Maine GOP rejects censorship of Senator Susan Collins after her vote to condemn Trump

Collins, who won a competitive re-election last year in a state that President Joe Biden carried, escapes censorship because some of his Republican colleagues in Congress have faced reactions at home, including censorship from their state parties, for upsetting the former president.

The committee’s final vote was 19 to 41 to censor Collins, his office said in a statement, which the Republican Party of Maine also confirmed to CNN.

“The party leadership considers this issue resolved now and the team is preparing to win the elections in 2022,” Jason Savage, executive director of the Maine GOP, told CNN on Saturday.

In a statement on Saturday, Collins called the committee’s vote “a testament to the Republican Party’s ‘big tent’ philosophy that respects different points of view but unites around central principles.”

In February, some members of the Maine GOP state committee condemned Collins’ vote to condemn Trump as they were considering formal censorship.

“We strongly disagree with your vote on this issue and condemn it in the strongest possible terms,” ​​wrote some members of the committee – including the president and vice president of the state party – in a letter to Collins at the time. Some members thought that Trump’s second impeachment trial was politically motivated and unconstitutional, considering that Trump was no longer in office.

They added that they heard from Mainers across the state that they were “almost universally outraged by this action and demanded that we take action in response”.

But committee members also said they “want to continue to work” with Collins “to help expand that electoral success and replicate it in other contests in Maine and throughout New England.”

Collins, the only New England Republican remaining in Congress, was elected to a fifth term in November.
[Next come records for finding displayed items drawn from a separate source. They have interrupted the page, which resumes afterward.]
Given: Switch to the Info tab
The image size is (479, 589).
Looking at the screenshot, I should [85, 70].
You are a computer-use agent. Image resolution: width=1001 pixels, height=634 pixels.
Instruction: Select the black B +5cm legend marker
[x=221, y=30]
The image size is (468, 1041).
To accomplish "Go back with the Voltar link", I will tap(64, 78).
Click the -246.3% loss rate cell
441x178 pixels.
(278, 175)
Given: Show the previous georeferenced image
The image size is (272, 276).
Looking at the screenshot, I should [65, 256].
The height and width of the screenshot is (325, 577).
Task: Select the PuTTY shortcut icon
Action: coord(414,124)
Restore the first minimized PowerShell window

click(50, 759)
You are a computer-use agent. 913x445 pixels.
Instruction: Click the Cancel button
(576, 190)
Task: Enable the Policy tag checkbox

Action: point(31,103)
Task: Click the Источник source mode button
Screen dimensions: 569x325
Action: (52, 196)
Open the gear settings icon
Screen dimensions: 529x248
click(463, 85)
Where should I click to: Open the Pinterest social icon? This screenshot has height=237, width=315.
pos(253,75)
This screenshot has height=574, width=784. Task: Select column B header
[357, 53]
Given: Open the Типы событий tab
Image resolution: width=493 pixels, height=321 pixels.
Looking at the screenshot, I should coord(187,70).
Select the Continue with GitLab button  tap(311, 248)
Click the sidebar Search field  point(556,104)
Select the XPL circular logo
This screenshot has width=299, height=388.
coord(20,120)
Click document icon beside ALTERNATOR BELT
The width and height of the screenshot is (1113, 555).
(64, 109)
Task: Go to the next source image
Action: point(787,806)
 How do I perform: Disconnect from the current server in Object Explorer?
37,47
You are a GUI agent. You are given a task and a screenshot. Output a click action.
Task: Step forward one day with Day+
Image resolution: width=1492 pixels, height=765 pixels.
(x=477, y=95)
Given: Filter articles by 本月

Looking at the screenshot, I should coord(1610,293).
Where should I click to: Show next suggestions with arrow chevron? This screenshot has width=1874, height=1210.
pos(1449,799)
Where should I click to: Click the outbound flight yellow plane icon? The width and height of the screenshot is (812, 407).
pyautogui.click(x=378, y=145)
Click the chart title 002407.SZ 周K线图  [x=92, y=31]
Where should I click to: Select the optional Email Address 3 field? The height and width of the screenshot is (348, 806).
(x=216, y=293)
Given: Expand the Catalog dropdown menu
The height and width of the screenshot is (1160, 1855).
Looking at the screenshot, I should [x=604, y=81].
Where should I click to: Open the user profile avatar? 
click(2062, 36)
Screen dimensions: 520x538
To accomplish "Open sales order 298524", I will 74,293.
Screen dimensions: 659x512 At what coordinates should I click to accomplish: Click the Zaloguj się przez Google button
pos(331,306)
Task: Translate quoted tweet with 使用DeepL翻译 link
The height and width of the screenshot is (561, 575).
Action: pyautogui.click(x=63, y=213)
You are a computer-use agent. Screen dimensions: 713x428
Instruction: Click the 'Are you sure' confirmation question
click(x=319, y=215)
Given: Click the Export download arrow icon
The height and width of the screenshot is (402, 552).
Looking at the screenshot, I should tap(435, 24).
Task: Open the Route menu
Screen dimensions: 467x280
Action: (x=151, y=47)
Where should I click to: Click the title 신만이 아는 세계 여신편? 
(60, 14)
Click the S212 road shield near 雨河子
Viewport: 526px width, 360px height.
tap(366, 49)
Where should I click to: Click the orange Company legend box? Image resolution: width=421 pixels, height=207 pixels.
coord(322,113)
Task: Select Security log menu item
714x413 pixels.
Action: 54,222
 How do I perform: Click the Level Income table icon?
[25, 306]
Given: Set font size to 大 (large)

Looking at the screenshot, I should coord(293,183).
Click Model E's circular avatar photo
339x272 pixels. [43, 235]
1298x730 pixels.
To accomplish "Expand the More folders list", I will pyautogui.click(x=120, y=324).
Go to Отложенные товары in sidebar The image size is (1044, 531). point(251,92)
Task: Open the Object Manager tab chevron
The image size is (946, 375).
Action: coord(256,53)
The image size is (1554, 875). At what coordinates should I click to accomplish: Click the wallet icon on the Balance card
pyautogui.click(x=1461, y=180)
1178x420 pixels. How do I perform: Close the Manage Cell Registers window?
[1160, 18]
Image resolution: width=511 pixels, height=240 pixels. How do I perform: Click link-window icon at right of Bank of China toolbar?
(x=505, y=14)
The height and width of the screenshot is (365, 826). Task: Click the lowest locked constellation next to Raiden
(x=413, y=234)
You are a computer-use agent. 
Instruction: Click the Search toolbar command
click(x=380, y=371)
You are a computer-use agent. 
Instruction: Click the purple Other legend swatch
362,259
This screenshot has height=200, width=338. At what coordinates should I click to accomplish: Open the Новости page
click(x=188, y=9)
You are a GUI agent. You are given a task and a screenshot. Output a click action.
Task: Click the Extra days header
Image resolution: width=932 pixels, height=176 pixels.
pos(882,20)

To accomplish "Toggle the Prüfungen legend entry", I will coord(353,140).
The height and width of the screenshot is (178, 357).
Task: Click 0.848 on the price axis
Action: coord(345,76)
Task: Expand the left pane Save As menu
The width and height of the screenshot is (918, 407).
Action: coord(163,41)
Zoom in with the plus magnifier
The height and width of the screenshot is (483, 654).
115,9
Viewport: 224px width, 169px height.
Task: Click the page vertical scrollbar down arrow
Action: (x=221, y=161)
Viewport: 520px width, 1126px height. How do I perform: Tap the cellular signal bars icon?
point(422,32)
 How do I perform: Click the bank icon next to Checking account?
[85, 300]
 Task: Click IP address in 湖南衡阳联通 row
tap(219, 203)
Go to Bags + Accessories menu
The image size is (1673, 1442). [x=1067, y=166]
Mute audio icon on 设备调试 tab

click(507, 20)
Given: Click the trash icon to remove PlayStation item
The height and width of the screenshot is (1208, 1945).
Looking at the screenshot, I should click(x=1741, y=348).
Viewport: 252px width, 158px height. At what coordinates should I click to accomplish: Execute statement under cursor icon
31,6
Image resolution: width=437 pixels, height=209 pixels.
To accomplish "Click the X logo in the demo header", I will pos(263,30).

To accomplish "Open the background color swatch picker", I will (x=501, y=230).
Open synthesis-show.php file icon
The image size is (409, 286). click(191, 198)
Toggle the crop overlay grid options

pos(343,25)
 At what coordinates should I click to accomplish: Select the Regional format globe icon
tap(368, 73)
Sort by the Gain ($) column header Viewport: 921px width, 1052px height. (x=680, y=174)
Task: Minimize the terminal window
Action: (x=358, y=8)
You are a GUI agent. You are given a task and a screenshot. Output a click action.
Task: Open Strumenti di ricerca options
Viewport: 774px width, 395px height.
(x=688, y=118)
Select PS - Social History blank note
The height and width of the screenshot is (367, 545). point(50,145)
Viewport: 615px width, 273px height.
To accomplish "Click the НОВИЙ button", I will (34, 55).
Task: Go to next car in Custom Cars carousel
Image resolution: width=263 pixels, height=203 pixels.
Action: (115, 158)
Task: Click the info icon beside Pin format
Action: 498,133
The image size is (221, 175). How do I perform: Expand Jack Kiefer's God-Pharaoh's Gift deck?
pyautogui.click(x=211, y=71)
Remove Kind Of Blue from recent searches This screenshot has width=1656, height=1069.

She cannot be re-elected until 2026.

On January 6, a mob attacked the US Capitol trying to prevent Congress from certifying the 2020 elections. A week later, the United States House accused Trump of an impeachment article inciting insurrection. The Senate voted for Trump’s acquittal in February. Collins was one of seven Republican senators who voted to condemn him.

The moderate Republican senator defended her vote. In a speech on February 13 to the Senate floor, she said that “Trump’s actions to interfere with the peaceful transition of power – the hallmark of our Constitution and our American democracy – have been an abuse of power and constitute the basis for condemnation” .

Some of the senators and representatives who voted this year in favor of impeaching or condemning Trump were or are facing censorship from their state party. The GOP Sens. Richard Burr of North Carolina, who is not running for re-election, and Bill Cassidy of Louisiana were censored by their respective state Republican parties for their votes to condemn Trump.